The first Holy Land Foundation trial ended in a mistrial in 2007, but Elashi and his co-defendants were convicted after a retrial in November 2008. In May 2009, Elashi was sentenced to 65 years in federal prison for his role in providing financial support to Hamas.

In December 2011, the United States Court of Appeals for the Fifth Circuit affirmed Elashi's conviction and sentence. The court's opinion summarized evidence that Elashi was a member of a U.S. Palestine Committee headed by Hamas political leader Mousa Abu Marzook and that Elashi attended an October 1993 meeting in Philadelphia at which participants discussed opposition to the Oslo Accords and continued support for Hamas, while using “Samah”—Hamas spelled backwards—as a coded reference to the organization. The court also noted that the defendants did not challenge the sufficiency of the evidence supporting their convictions.

Elashi was originally housed at Federal Correctional Institution, Seagoville, to allow the convicted men to stay in the Dallas/Fort Worth Metroplex so the convicts could aid their lawyers with their appeals. On 20 April 2010, U.S. District Judge Jorge Solis ended the requirement, facilitating their move to more secure facilities. In addition the men were required to speak English when talking with outsiders. Elashi was moved to a more secure prison in Illinois. Elashi, Federal Bureau of Prisons #29687-177, is serving his sentence at Federal Correctional Institution, Beaumont.

■ Tasks for this exercise:
1: According to the Elashi text, what sentence did Elashi receive in May 2009?
2: Please extract the part of the Elashi text starting at "Elashi was originally" and ending at "Correctional Institution, Beaumont.".

Items listed in a dataset:
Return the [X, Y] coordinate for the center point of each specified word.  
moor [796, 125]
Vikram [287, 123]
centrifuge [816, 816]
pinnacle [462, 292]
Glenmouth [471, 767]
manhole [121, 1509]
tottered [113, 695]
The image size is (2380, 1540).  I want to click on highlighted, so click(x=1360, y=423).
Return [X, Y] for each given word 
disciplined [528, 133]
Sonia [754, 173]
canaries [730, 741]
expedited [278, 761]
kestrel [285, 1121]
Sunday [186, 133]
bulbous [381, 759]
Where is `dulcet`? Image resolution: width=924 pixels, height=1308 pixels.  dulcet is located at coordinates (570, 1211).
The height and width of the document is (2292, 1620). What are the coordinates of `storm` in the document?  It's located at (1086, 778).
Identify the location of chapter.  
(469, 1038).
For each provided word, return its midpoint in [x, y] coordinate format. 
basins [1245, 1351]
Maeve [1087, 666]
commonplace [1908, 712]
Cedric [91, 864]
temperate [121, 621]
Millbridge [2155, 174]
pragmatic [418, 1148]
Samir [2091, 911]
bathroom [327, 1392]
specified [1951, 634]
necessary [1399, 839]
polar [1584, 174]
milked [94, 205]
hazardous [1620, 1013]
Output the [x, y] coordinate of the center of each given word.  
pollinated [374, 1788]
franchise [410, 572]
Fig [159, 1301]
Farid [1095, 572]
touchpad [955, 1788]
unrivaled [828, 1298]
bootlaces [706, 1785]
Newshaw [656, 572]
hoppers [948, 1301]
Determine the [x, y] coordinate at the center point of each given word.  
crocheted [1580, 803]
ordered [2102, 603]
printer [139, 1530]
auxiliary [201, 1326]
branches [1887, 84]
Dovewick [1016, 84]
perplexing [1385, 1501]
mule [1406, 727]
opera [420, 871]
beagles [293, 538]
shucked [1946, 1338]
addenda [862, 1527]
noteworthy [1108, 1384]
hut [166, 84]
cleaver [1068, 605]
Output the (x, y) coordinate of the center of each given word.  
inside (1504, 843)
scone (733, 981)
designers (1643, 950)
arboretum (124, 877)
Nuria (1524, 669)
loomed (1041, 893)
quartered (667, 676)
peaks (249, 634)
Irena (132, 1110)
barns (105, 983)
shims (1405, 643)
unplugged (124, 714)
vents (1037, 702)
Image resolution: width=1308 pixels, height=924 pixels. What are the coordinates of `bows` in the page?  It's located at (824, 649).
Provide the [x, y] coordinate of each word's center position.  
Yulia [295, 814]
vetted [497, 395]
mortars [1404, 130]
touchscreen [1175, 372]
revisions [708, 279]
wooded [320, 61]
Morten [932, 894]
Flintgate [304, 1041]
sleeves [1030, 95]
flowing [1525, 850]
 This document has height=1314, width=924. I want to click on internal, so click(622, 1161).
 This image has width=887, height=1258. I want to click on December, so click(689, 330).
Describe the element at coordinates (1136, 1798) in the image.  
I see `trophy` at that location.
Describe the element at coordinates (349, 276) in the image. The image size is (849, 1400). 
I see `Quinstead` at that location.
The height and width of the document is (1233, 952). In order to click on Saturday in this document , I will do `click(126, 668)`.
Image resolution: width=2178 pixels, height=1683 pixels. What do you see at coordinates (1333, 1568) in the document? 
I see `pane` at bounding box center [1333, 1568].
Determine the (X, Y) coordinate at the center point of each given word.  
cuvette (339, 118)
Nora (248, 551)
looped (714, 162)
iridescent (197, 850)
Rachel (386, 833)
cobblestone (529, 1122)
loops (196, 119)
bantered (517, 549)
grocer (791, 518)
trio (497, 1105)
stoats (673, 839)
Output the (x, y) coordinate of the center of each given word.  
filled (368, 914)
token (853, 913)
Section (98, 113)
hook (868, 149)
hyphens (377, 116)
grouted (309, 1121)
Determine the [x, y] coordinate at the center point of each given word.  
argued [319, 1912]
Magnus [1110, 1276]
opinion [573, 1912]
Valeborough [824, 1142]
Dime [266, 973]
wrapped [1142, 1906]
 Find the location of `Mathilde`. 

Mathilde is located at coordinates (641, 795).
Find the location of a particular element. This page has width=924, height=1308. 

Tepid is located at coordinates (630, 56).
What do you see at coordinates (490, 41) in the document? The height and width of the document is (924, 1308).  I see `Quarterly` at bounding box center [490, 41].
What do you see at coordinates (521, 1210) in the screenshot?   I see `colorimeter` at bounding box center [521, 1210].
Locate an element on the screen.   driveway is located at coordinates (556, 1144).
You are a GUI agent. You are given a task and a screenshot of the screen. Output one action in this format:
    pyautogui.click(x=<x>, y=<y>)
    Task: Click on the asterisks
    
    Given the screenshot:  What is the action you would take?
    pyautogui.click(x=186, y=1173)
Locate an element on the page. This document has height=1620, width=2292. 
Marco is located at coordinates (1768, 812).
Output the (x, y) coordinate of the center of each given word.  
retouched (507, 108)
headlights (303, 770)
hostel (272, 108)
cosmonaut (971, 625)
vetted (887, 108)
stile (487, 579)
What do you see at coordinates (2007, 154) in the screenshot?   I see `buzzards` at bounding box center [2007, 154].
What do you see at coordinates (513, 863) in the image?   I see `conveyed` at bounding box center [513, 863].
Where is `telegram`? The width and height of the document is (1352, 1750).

■ Numbered answers:
1: 65 years in federal prison.

2:
Elashi was originally housed at Federal Correctional Institution, Seagoville, to allow the convicted men to stay in the Dallas/Fort Worth Metroplex so the convicts could aid their lawyers with their appeals. On 20 April 2010, U.S. District Judge Jorge Solis ended the requirement, facilitating their move to more secure facilities. In addition the men were required to speak English when talking with outsiders. Elashi was moved to a more secure prison in Illinois. Elashi, Federal Bureau of Prisons #29687-177, is serving his sentence at Federal Correctional Institution, Beaumont.